The third factor is the sensitivity of initial-value predictability to the structure and amplitude of the ocean initial conditions. As mentioned in section 2a, here we address this factor in an expedient fashion; we simply repeat our analysis for three additional 40-member ensemble experiments with initial states different from the initial state in the A1B and Commitment experiments and determine how much our plots of relative entropy as a function of forecast range change. These experiments, which include GHG and aerosol concentrations from the SRES A1B scenario, are referred to as experiments A1B(II), A1B(III), and A1B(IV). A1B(II) and A1B(III) were originally generated for Teng and Branstator’s (2010) study of North Pacific modal predictability and were chosen to differ from each other and from our standard experiments in the way they project onto the leading intrinsic mode in that region. Specifically, A1B(II) is an ensemble of perturbed integrations starting from the 1 January state in 2008 of one member of our standard A1B experiment that has a very strong positive projection onto the Pacific decadal oscillation. A1B(III) starts from a different member of our standard A1B experiment in 1 January 2008, but here the member has a strong projection onto the second leading pattern of North Pacific variability. Similarly, A1B(IV) starts from a third member of our standard A1B experiment but for 1 January 2010, when this member has a strong projection onto the second EOF of the Atlantic meridional overturning circulation.

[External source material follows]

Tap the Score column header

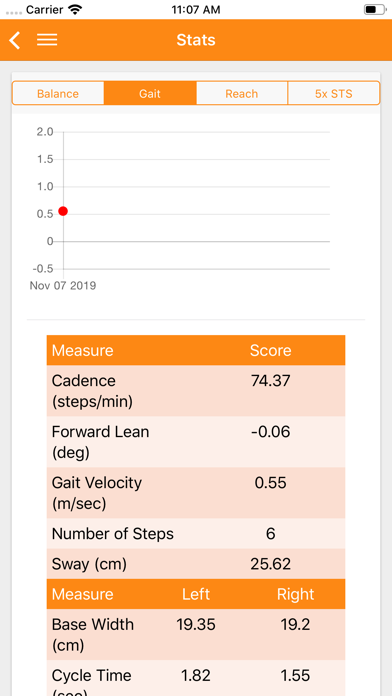click(270, 351)
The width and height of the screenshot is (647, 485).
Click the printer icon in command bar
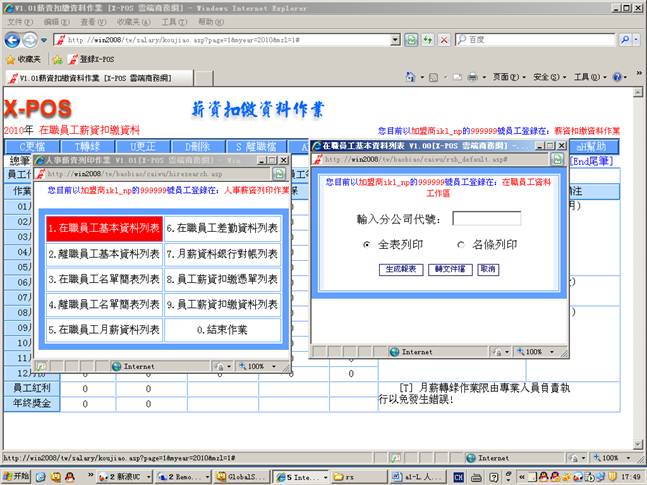pyautogui.click(x=473, y=77)
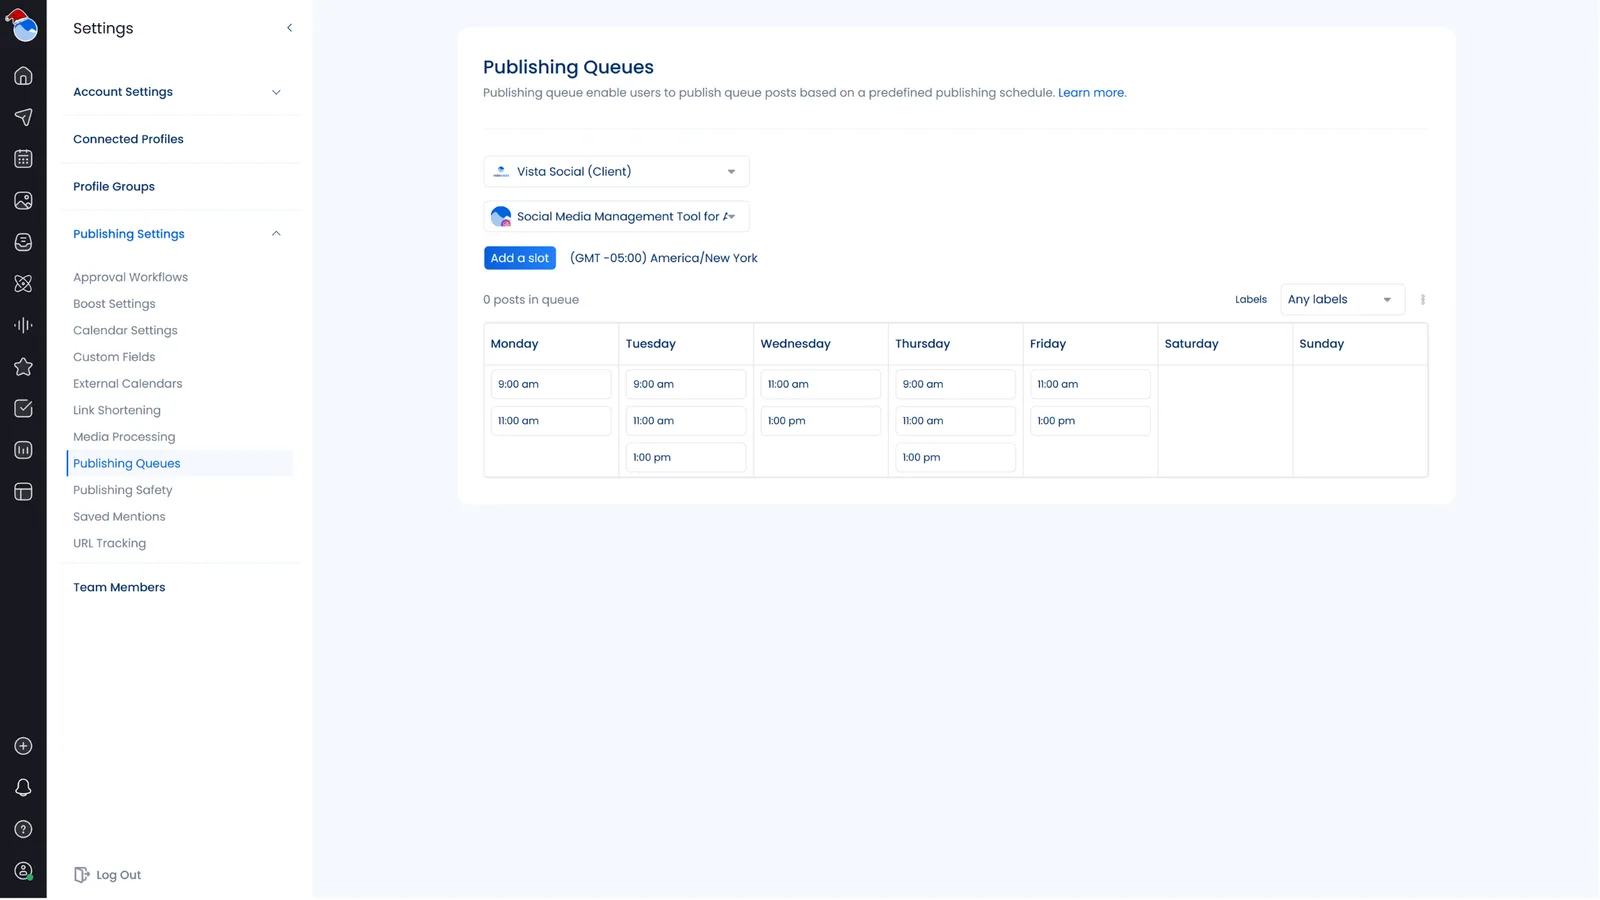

When we examine plots of relative entropy for these additional cases (Fig. 12), we see that in a few instances there are cases that stand out. The most prominent example is the strong North Pacific predictability in the A1B(II) case. In a more thorough analysis (Teng and Branstator 2010), we have found that this high predictability results from the very large initial projection onto the leading basin EOF of the intrinsic T0–300 variability. Indeed, the initial projection is in the 99th percentile and produces a signal component in the forecast that lasts for at least a decade. A second example of an outlier is case A1B in the tropical Atlantic with its unusually late saturation. This is noteworthy because the other three cases are more consistent with the idea referred to in section 3b that tropical regions have lower initial-value predictability than extratropical regions. With these few exceptions, we find a surprising lack of sensitivity of the saturation range to the initial conditions. This insensitivity contrasts with previous studies that examined the Atlantic overturning circulation (M. Collins et al. 2006) and found that the initial conditions with a strong overturning circulation had enhanced predictability. The discrepancy may be caused by model differences, insufficient sample size in the previous work, the different state vectors used to represent the system, or simply the small number of initial states considered in both studies.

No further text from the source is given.